**BRIEF:** Give the number of lines in the data that contain "computer", and nothing more.

─── EXTRACTED RECORDS ───

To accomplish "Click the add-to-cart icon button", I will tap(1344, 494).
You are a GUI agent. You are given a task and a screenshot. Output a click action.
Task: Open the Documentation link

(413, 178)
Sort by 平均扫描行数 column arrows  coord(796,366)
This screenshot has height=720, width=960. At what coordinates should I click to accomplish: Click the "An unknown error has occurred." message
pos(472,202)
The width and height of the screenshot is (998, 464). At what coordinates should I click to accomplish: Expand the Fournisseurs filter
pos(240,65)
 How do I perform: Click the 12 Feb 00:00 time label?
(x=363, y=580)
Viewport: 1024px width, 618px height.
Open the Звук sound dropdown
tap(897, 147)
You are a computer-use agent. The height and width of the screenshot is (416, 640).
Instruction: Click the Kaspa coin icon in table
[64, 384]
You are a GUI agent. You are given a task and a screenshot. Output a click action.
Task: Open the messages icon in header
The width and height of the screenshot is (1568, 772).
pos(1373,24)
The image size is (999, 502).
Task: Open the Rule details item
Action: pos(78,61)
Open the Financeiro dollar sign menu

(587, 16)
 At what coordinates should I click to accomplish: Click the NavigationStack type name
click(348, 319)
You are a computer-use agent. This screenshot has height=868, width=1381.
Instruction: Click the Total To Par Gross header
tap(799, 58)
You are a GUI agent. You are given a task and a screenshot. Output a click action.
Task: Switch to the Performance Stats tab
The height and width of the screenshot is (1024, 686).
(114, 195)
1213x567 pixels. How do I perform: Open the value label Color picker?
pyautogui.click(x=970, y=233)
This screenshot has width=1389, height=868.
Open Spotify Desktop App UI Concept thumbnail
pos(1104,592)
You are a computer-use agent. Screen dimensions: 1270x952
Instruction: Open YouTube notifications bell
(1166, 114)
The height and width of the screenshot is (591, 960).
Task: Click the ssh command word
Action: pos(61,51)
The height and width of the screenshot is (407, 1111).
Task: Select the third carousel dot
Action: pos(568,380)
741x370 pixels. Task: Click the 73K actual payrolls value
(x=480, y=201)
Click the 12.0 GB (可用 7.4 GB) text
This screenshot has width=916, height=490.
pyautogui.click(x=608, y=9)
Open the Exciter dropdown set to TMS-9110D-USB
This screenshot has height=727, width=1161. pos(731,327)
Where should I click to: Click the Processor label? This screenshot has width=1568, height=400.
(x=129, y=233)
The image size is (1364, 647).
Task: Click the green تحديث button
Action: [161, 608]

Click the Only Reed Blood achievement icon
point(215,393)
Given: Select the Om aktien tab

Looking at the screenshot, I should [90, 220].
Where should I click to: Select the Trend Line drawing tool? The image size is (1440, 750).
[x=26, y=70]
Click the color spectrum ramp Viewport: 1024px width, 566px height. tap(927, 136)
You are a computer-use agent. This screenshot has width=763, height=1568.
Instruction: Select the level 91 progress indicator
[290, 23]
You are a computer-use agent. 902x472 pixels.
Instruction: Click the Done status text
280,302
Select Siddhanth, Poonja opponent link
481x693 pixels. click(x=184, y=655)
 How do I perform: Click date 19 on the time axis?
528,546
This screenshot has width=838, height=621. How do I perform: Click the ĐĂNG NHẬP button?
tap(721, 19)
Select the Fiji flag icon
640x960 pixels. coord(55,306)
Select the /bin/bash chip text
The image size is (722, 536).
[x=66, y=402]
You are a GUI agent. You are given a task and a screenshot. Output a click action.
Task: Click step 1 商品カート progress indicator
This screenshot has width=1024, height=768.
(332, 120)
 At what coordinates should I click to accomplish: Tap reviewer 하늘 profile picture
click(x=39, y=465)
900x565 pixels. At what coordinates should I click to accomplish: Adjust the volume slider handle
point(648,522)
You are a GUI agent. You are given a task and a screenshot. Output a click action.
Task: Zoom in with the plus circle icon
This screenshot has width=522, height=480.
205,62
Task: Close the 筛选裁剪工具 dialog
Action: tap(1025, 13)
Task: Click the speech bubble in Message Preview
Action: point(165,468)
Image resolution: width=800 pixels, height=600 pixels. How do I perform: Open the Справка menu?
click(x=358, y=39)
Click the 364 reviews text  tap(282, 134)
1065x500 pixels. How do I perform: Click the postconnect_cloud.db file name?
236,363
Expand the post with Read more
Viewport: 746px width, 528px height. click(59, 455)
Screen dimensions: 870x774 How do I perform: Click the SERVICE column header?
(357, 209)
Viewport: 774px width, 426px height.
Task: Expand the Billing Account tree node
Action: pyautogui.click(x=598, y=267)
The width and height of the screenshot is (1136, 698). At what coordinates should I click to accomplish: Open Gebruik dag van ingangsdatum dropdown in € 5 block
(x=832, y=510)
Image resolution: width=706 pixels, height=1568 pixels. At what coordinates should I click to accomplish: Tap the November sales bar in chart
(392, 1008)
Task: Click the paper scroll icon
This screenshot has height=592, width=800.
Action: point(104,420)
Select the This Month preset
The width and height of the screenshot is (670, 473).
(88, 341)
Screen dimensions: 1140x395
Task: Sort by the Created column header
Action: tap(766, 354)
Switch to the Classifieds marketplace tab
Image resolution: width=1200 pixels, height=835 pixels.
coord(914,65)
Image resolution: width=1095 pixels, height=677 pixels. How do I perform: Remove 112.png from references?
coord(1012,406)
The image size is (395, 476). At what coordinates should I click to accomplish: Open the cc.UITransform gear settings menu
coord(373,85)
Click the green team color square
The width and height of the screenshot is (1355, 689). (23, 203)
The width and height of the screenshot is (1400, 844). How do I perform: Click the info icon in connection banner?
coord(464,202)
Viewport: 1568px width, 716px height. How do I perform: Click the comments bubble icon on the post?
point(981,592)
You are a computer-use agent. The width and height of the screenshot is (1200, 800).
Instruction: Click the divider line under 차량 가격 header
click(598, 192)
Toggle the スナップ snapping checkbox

───

**EXERCISE SOLUTION:** 6